ポスターの脳天気ぶりにつられて、フラフラと観にいってしまいました。あまり情報を仕入れていなくて、「こんな映画がみたいな」「こんな映画だったらいいな」と思いながら観にいった映画が、期待を裏切らないでくれると、うれしくなります。

ネッド(ポール・ラッド)は、フリーマーケットで有機野菜を売っていたところ、警官にはめられて麻薬密売の廉で刑務所に入れられてしまう。模範囚として刑期の半分の4ヶ月で出所すると、彼女はほかの男を作っていた。せめて犬のウィリー・ネルソンだけでも連れていこうとするが、「これは私の犬よ!」と断られてしまう。しかたなく、母親の家や、三人の妹たちの家を転々とするが、バカがつくほど正直なネッドは、その気はないのに妹たちの生活をかき乱してしまうのだった。



というようなお話しでした。落ちこんでいるふりをした制服警官を元気づけようと、麻薬をあげてしまい逮捕されるような人のいいネッドを、『奇人たちの晩餐会 USA』のポール・ラッドが人好きのする長所を最大限活かして演じていました。単純で人がいいためにしばしば困ったことになるのですが、全然人をうらんだりとか、自己嫌悪に陥ったりとかしないので、いつも本人は基本的にお気楽でいいのですが、裏返せば本人に直す気がないので、ぜんぜん進歩しません。

そんなネッドには、3人の妹がいます。
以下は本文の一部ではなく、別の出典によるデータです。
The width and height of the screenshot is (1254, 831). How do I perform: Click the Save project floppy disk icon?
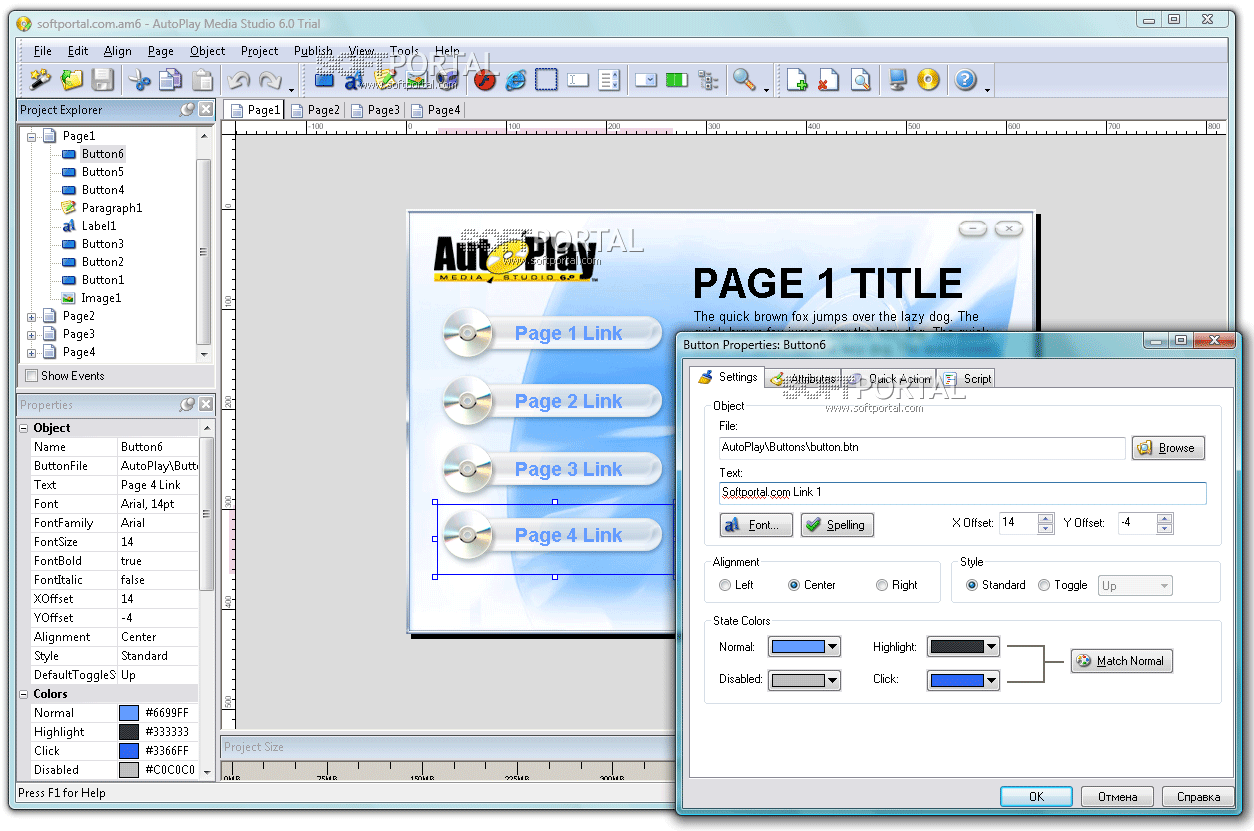tap(102, 80)
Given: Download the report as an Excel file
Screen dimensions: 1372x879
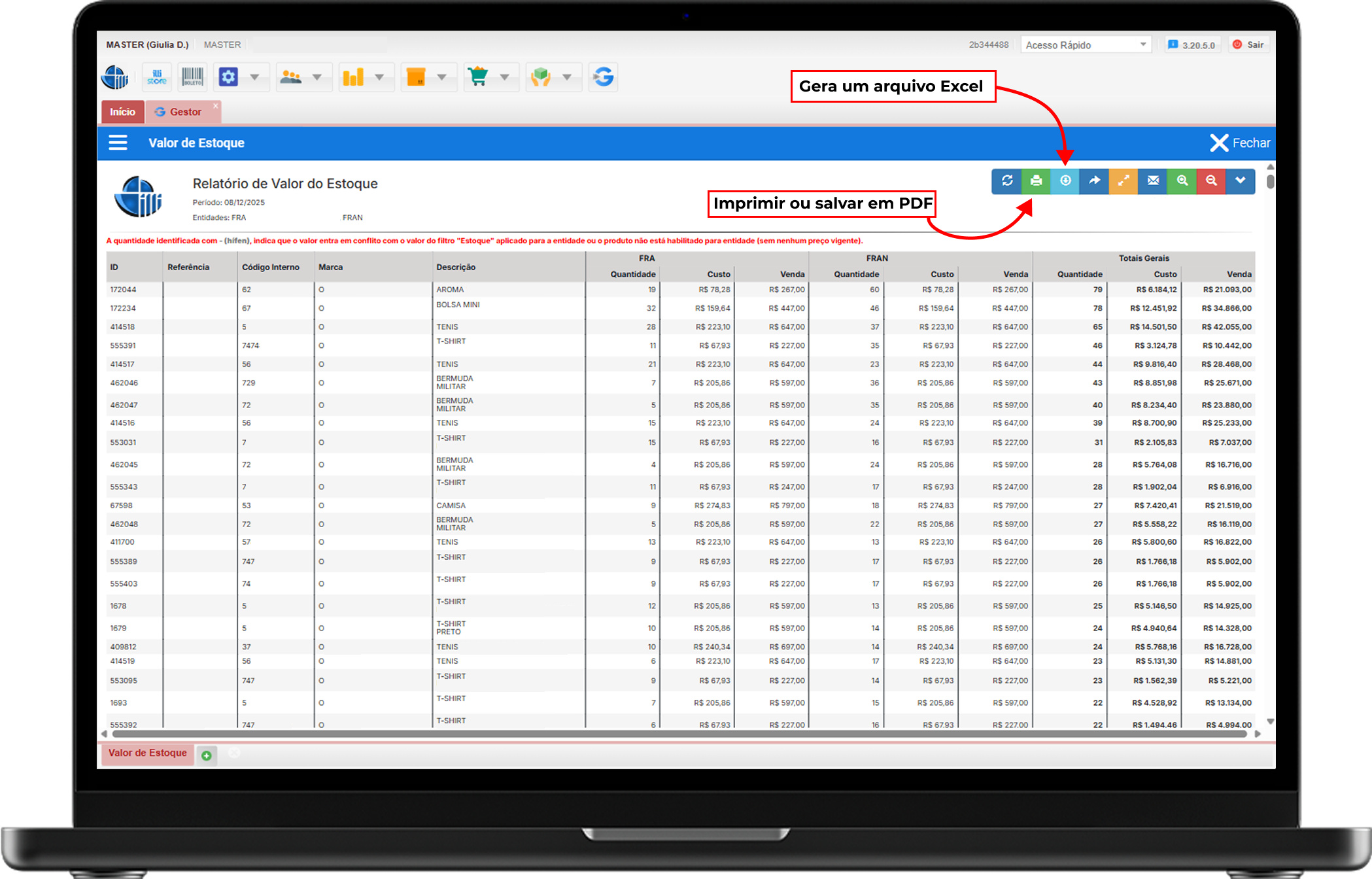Looking at the screenshot, I should (x=1065, y=181).
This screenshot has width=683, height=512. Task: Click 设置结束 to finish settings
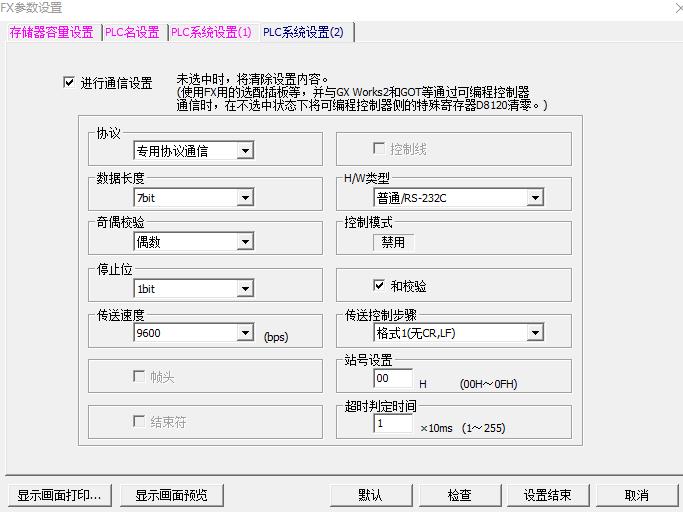point(547,495)
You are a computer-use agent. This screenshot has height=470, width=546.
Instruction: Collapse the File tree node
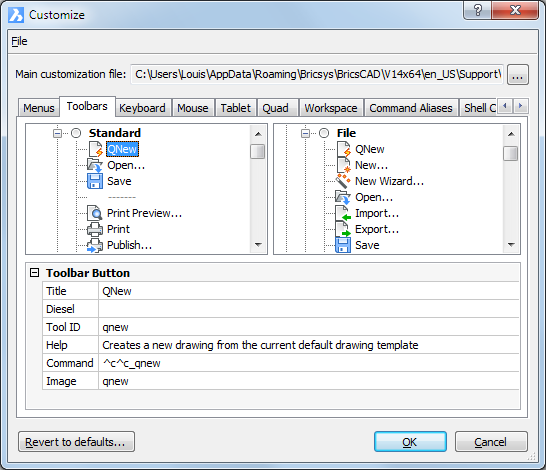pos(305,133)
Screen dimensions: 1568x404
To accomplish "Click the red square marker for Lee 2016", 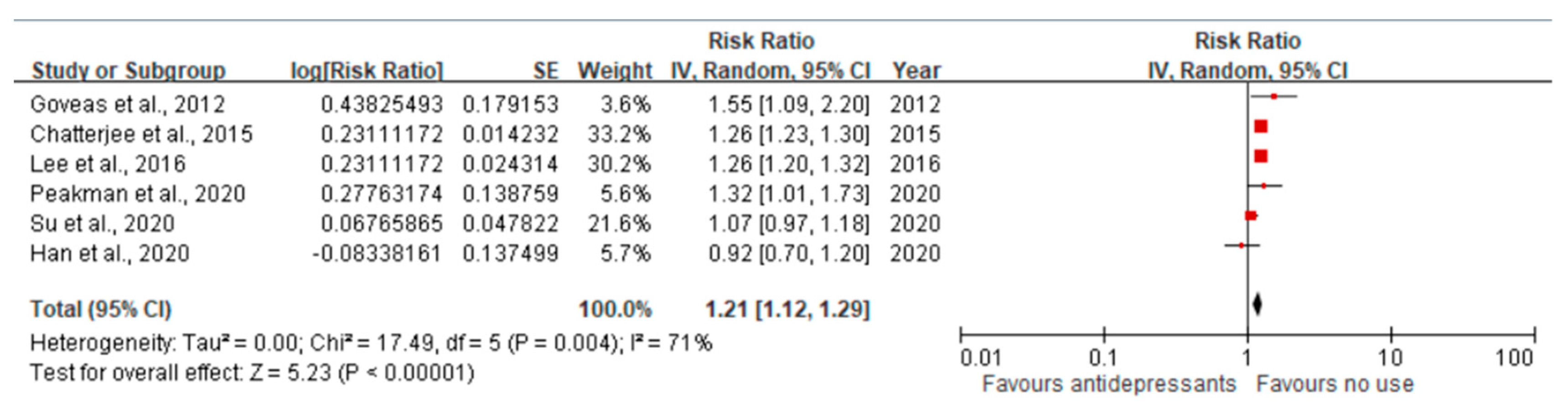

昔、『セックスと嘘とビデオテープ』という映画がありましたが、それぞれ「セックス」(女性のパートナーと同棲中だが老若男女誰とでも寝るナタリー[ズーイー・デシャネル])、「嘘」(マスコミ志望の野心家で、特ダネのためなら嘘も方便のミランダ[エリザベス・バンクス]、「ビデオテープ」(ドキュメンタリー作家の夫[スティーブ・クーガンが嫌味たっぷりに演じてます]を持つ専業主婦のリズ[エミリー・モーティマー])にまみれた生活に、idiotな兄貴が風穴を開けます。まがりなりにも均衡を保ってきた生活を崩されて、お邪魔虫のネッドにいい顔できるわけがありません。妹たちに揃って総スカンを食ったネッドは、とうとうすねてしまいます。そのすねぶりと、妹たちがちょっとだけ改心して協力して取った行動が、ほほえましいです。最後には無事に、住むところとロウソクのリサイクルというネッドらしい仕事を見つけたネッドに、優しくなごまされました。(^_^) ネッドみたいな人が、のほほんと生きていける社会でありたいです。